Segment Start: DATA
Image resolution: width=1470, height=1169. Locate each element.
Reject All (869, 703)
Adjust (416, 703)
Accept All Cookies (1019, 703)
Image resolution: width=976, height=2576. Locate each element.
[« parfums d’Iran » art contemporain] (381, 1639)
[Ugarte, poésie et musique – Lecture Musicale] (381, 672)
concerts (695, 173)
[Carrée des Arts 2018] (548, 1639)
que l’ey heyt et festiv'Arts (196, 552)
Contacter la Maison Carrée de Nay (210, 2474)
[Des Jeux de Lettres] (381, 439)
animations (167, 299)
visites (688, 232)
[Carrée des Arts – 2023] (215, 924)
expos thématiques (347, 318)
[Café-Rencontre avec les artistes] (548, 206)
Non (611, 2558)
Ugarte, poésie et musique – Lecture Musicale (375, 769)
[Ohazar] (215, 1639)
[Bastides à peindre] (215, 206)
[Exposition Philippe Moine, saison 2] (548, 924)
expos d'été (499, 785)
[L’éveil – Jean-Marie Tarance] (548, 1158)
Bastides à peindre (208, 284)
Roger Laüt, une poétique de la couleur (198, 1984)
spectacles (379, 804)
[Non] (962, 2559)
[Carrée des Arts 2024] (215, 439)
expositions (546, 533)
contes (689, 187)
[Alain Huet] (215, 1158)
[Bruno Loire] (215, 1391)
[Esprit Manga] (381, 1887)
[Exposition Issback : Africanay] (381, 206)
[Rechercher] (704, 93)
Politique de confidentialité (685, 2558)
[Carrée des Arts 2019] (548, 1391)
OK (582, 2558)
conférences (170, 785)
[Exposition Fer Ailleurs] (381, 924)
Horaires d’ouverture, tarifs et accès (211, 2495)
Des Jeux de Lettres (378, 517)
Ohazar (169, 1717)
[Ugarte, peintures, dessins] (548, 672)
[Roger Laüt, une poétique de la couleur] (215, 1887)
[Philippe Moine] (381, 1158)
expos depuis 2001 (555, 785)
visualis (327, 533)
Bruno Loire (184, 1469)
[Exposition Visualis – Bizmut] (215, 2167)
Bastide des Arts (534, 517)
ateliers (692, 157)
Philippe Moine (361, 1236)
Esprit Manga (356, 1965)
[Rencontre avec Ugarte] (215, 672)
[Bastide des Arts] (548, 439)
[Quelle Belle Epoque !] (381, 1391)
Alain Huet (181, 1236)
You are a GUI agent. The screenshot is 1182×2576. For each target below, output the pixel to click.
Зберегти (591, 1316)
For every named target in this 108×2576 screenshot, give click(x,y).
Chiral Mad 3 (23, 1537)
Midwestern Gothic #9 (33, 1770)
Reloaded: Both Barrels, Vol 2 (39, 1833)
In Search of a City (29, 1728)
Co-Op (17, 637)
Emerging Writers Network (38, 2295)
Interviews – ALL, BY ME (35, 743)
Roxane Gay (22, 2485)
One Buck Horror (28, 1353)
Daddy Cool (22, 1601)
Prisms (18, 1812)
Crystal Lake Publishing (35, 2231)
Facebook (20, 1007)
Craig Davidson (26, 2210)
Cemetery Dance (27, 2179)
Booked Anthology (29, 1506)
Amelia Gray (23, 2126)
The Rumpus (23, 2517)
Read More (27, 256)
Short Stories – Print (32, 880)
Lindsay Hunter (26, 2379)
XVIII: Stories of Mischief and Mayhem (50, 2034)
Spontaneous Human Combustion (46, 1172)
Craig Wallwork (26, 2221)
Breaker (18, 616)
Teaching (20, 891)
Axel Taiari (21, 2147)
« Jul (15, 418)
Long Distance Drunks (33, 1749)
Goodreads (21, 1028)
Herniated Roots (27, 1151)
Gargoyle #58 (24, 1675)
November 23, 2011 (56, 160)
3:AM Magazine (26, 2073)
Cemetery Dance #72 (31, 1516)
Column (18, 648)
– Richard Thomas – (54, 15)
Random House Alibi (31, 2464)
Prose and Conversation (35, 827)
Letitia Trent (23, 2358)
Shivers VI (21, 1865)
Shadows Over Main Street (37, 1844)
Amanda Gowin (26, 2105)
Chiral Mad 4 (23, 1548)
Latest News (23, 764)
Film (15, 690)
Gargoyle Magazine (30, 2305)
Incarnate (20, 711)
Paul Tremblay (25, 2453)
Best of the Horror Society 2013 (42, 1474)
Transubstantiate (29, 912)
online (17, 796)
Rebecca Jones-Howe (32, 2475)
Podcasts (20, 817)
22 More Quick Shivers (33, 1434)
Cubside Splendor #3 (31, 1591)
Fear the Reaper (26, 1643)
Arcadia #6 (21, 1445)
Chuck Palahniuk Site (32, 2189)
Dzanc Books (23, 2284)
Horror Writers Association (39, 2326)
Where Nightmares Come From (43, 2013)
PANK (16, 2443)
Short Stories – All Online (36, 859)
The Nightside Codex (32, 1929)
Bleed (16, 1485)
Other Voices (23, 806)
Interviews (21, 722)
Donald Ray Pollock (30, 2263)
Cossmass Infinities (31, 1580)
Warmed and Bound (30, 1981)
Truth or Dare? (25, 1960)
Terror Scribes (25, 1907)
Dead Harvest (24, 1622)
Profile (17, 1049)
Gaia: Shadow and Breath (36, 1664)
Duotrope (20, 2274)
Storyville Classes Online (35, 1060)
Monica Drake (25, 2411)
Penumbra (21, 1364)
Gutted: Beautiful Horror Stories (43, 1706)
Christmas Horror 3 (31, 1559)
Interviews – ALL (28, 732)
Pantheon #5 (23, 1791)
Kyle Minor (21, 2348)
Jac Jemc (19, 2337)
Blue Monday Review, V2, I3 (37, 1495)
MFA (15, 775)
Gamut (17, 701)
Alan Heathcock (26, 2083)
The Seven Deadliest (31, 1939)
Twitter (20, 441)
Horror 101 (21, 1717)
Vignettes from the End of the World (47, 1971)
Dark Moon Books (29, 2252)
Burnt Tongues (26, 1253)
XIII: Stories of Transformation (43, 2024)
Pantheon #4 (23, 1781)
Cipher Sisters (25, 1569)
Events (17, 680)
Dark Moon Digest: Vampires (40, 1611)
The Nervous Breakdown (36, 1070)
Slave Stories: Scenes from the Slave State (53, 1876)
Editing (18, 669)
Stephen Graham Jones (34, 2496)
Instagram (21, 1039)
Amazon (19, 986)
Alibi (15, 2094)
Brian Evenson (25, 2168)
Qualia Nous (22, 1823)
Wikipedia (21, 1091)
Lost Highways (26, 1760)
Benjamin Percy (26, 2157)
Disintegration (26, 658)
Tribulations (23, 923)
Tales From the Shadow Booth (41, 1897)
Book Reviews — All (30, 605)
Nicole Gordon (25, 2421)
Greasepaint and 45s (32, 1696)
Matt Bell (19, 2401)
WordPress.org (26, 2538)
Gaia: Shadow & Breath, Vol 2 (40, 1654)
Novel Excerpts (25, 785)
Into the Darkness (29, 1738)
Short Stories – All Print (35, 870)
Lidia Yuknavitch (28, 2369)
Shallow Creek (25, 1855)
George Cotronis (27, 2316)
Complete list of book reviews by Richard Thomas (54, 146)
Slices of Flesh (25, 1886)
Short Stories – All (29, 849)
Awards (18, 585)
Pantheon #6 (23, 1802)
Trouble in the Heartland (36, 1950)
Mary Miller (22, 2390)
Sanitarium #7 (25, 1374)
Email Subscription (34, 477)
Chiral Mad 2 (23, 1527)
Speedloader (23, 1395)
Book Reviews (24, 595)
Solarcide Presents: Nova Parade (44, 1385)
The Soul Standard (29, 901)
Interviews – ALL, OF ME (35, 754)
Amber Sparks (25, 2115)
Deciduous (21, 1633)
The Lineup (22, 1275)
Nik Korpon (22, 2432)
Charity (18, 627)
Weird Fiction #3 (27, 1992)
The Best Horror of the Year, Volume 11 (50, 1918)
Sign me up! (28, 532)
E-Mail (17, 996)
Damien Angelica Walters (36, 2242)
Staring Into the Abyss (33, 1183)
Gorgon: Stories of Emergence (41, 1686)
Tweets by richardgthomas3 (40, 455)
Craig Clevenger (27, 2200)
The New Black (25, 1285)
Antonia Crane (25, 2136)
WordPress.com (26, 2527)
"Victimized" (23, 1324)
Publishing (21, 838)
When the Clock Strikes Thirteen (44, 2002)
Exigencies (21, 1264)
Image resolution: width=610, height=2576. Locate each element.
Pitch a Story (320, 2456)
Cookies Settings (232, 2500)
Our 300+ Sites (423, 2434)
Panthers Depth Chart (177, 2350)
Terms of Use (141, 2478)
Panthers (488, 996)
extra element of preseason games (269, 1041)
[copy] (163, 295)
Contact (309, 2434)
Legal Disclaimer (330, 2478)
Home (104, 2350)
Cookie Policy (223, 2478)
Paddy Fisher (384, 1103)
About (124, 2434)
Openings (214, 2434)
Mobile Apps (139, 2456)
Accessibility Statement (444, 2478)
Segment End: DATA
**ACTIVITY:**
Look above for the line containing "[Bastide des Arts] (548, 439)". Output from there through the line containing "Зберегти (591, 1316)", exactly and inclusively.

**ANSWER SECTION:**
[Bastide des Arts] (548, 439)
[Quelle Belle Epoque !] (381, 1391)
Alain Huet (181, 1236)
You are a GUI agent. The screenshot is 1182×2576. For each target below, output the pixel to click.
Зберегти (591, 1316)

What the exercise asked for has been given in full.